§ Your instructions:
Transcribe each of the lines below word for word, leaving out the pictures.

[Lines on where targets appear]
########################################

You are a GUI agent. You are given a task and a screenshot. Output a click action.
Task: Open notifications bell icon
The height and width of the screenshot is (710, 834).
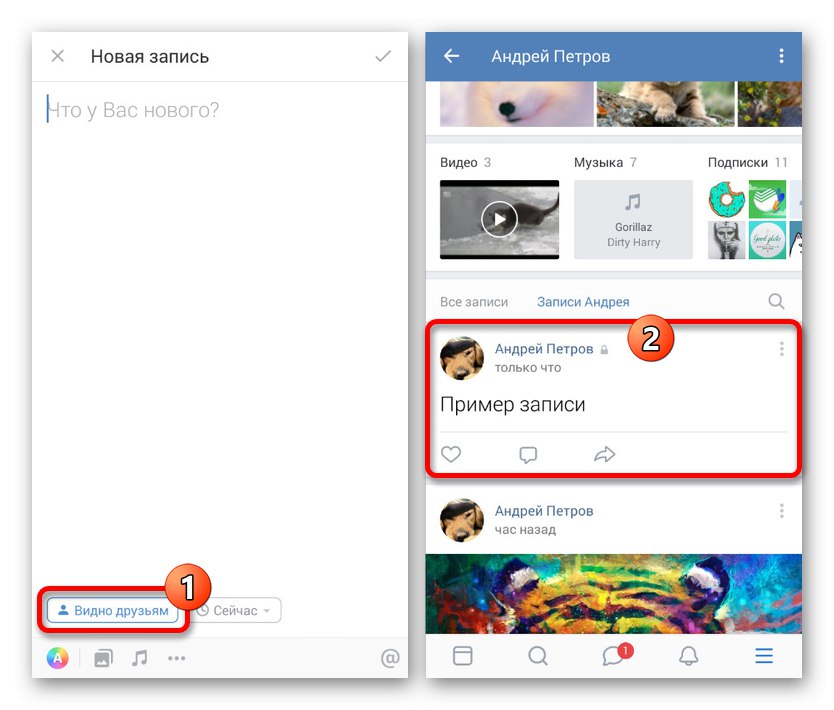(689, 656)
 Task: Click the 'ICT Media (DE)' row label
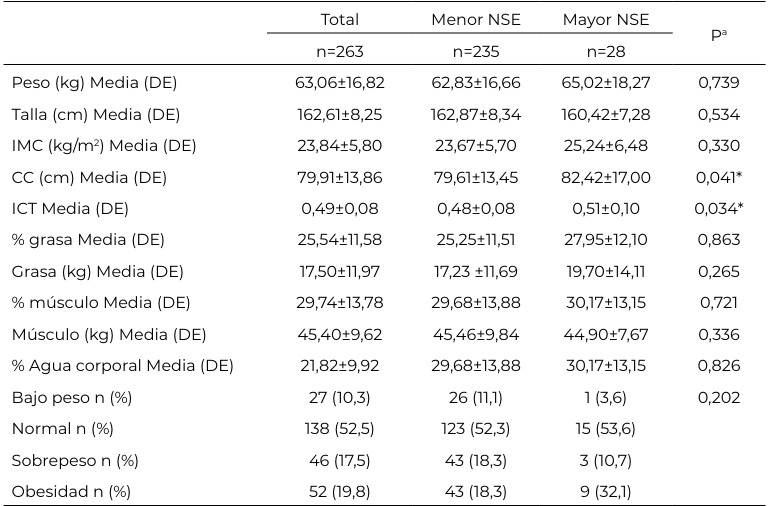pos(71,209)
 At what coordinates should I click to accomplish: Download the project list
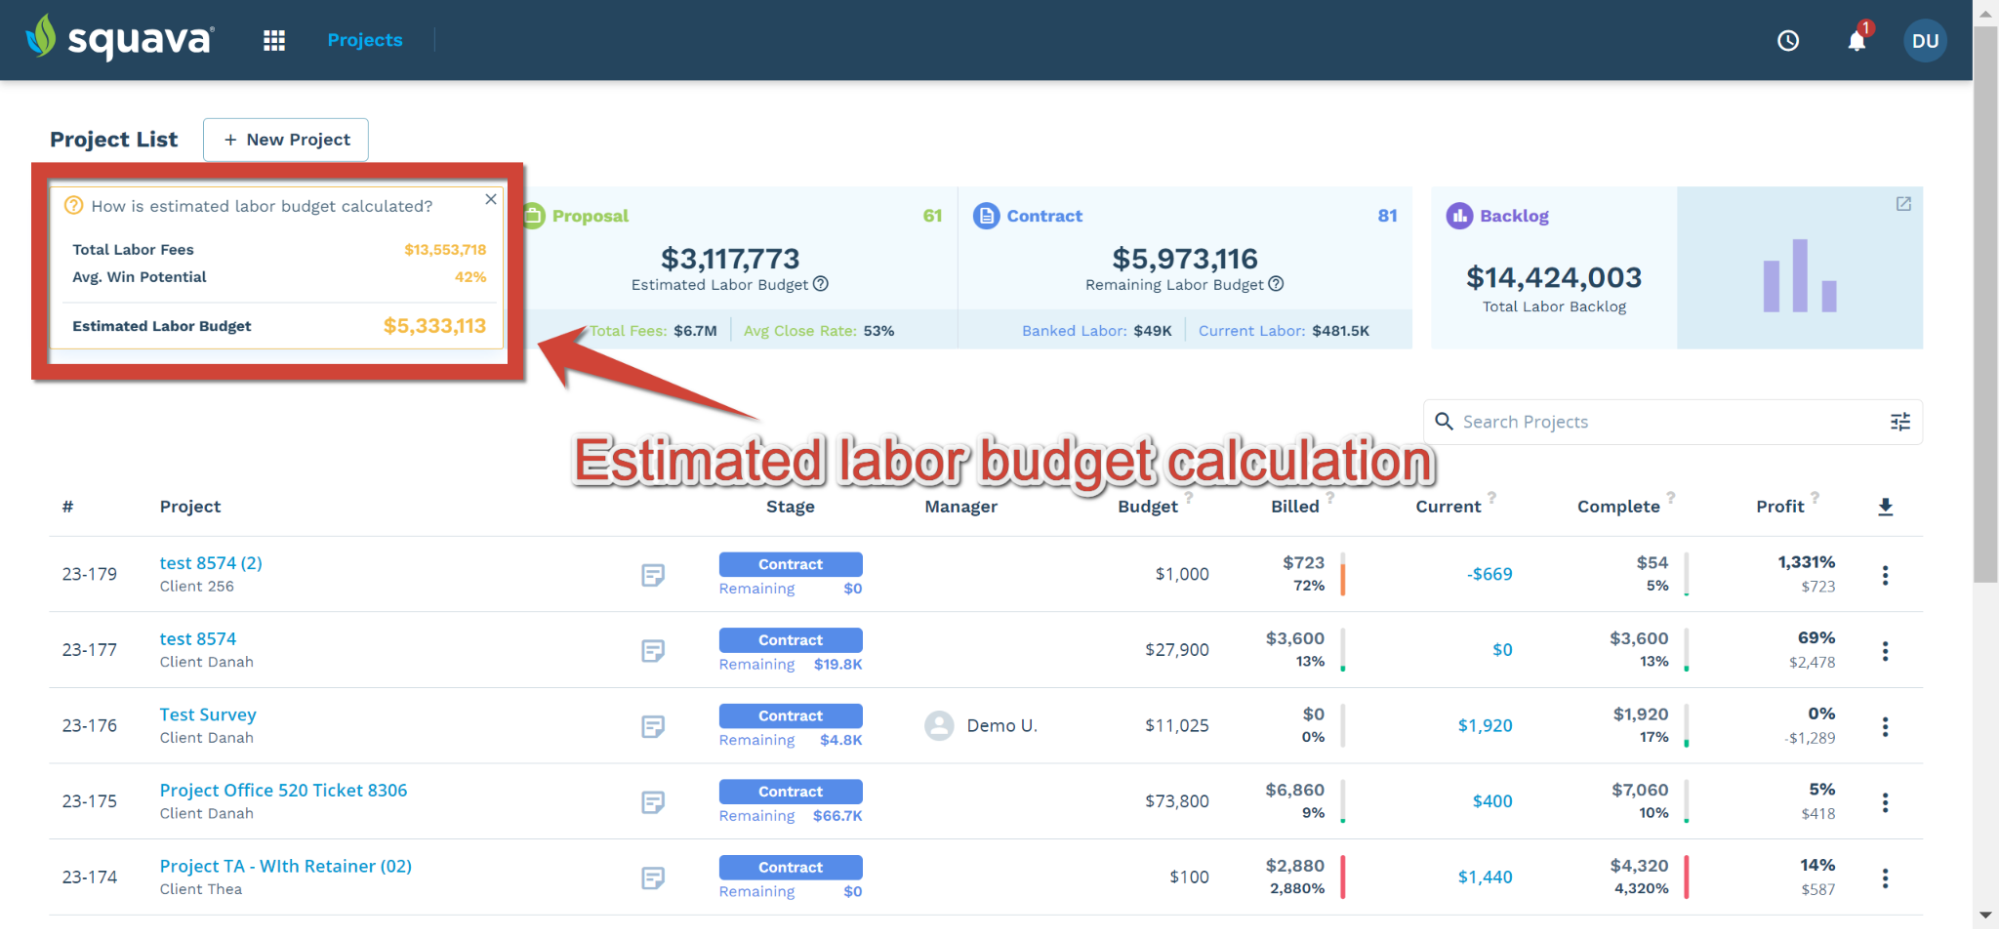coord(1885,507)
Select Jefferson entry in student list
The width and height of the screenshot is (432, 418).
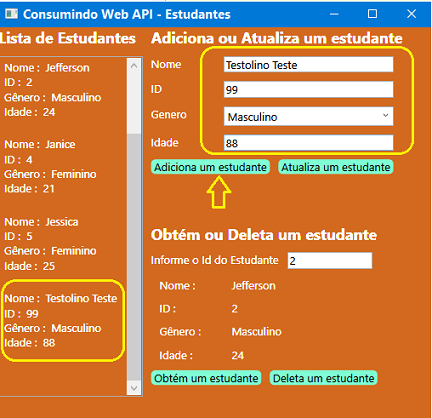[x=63, y=90]
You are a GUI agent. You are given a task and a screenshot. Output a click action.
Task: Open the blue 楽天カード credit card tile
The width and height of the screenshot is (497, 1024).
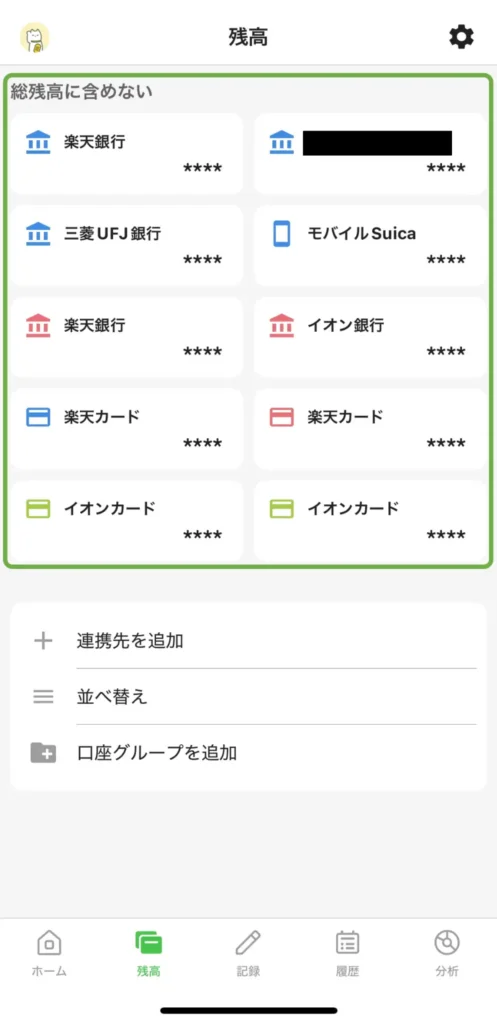pyautogui.click(x=127, y=429)
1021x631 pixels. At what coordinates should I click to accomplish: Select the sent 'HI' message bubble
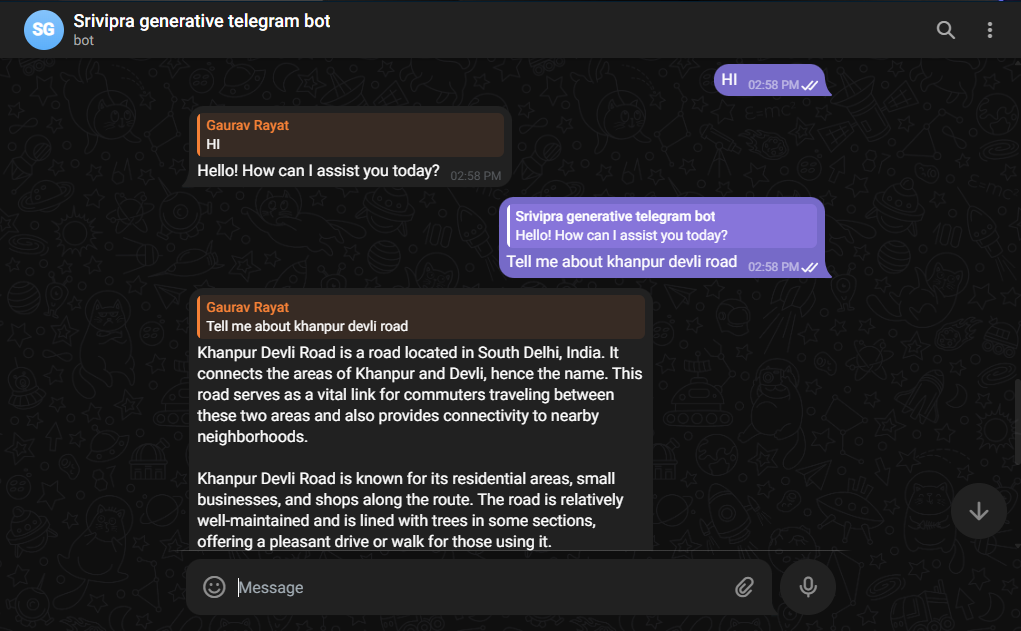coord(770,80)
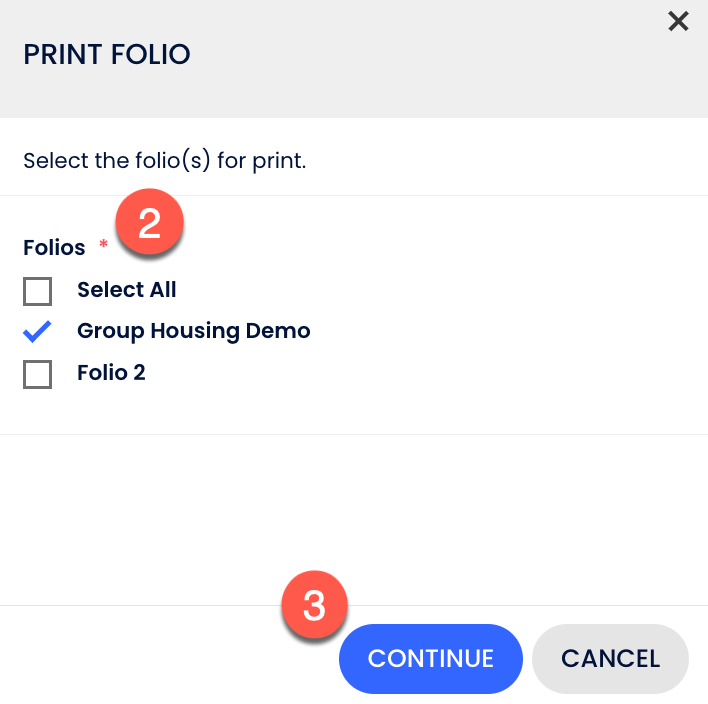Click the "PRINT FOLIO" dialog title

(106, 54)
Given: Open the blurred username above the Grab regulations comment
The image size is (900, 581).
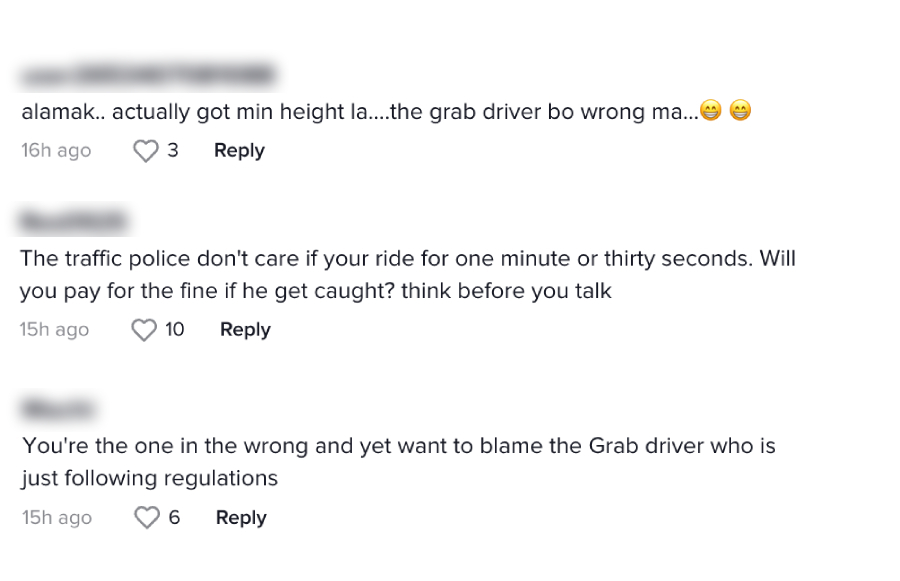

########################################

§ Complete response:
You are a GUI agent. You are given a task and a screenshot. Output a click action.
Task: Open notifications bell icon
The height and width of the screenshot is (710, 834).
(689, 656)
 Task: Click the 'ICT Media (DE)' row label
pos(71,209)
 At what coordinates should I click to accomplish: Download the project list
coord(1885,507)
Select Jefferson entry in student list
The width and height of the screenshot is (432, 418).
[x=63, y=90]
You are a GUI agent. You are given a task and a screenshot. Output a click action.
Task: Open the blue 楽天カード credit card tile
The width and height of the screenshot is (497, 1024).
pyautogui.click(x=127, y=429)
1021x631 pixels. At what coordinates should I click to accomplish: Select the sent 'HI' message bubble
coord(770,80)
Click the "PRINT FOLIO" dialog title

(106, 54)
Given: Open the blurred username above the Grab regulations comment
The image size is (900, 581).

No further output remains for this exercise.